**How to complete this task**
Please take the records that follow and repeat exactly the lines starting with the line with "July 2022 (27, 1548)" and going on through the line with "Detroit Community-Engaged Research".

**Source material**
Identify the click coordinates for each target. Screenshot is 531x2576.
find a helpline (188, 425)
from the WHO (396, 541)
* * *
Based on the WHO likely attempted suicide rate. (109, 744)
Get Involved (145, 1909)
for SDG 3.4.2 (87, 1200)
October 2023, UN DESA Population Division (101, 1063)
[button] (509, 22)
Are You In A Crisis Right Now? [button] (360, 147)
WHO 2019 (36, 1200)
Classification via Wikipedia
--
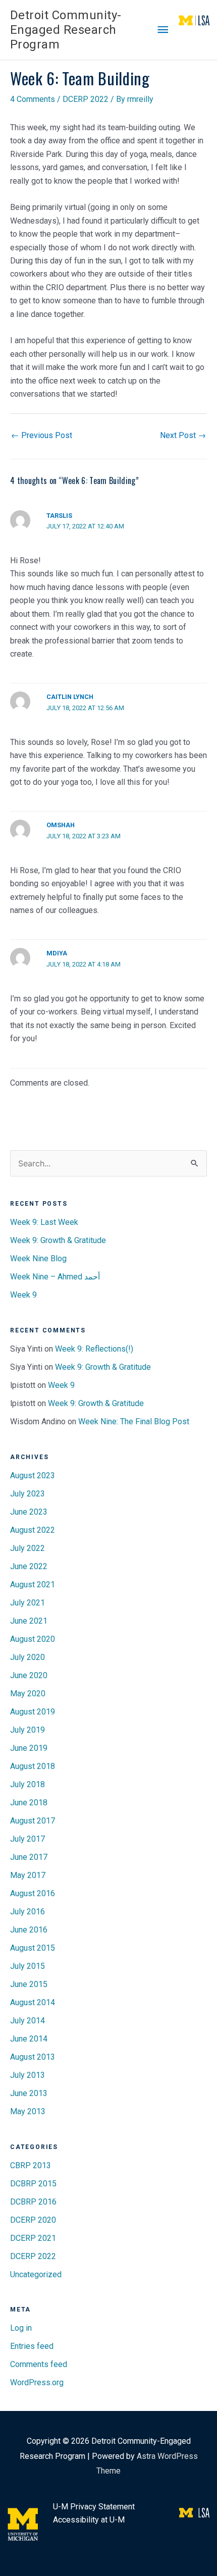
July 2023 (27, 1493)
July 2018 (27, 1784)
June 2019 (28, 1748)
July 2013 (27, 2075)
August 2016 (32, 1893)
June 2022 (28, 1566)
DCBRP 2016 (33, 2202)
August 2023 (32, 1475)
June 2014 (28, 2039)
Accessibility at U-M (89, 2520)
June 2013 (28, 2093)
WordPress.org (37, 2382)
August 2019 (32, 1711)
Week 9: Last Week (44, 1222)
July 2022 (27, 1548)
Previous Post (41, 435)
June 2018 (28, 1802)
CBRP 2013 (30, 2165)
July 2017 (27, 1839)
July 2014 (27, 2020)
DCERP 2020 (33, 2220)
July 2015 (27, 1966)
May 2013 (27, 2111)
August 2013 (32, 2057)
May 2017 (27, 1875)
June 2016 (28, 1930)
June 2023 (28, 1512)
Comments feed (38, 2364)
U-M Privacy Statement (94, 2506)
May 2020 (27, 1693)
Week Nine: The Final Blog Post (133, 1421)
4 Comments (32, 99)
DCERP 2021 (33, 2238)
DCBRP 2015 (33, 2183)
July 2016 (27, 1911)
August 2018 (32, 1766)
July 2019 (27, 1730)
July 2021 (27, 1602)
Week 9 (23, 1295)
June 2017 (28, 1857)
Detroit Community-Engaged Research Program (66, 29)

**Your response**
July 2022 (27, 1548)
Previous Post (41, 435)
June 2018 (28, 1802)
CBRP 2013 (30, 2165)
July 2017 (27, 1839)
July 2014 (27, 2020)
DCERP 2020 (33, 2220)
July 2015 (27, 1966)
May 2013 (27, 2111)
August 2013 (32, 2057)
May 2017 (27, 1875)
June 2016 (28, 1930)
June 2023 (28, 1512)
Comments feed (38, 2364)
U-M Privacy Statement (94, 2506)
May 2020 (27, 1693)
Week Nine: The Final Blog Post (133, 1421)
4 Comments (32, 99)
DCERP 2021 (33, 2238)
DCBRP 2015 (33, 2183)
July 2016 (27, 1911)
August 2018 (32, 1766)
July 2019 (27, 1730)
July 2021 (27, 1602)
Week 9 (23, 1295)
June 2017 (28, 1857)
Detroit Community-Engaged Research Program (66, 29)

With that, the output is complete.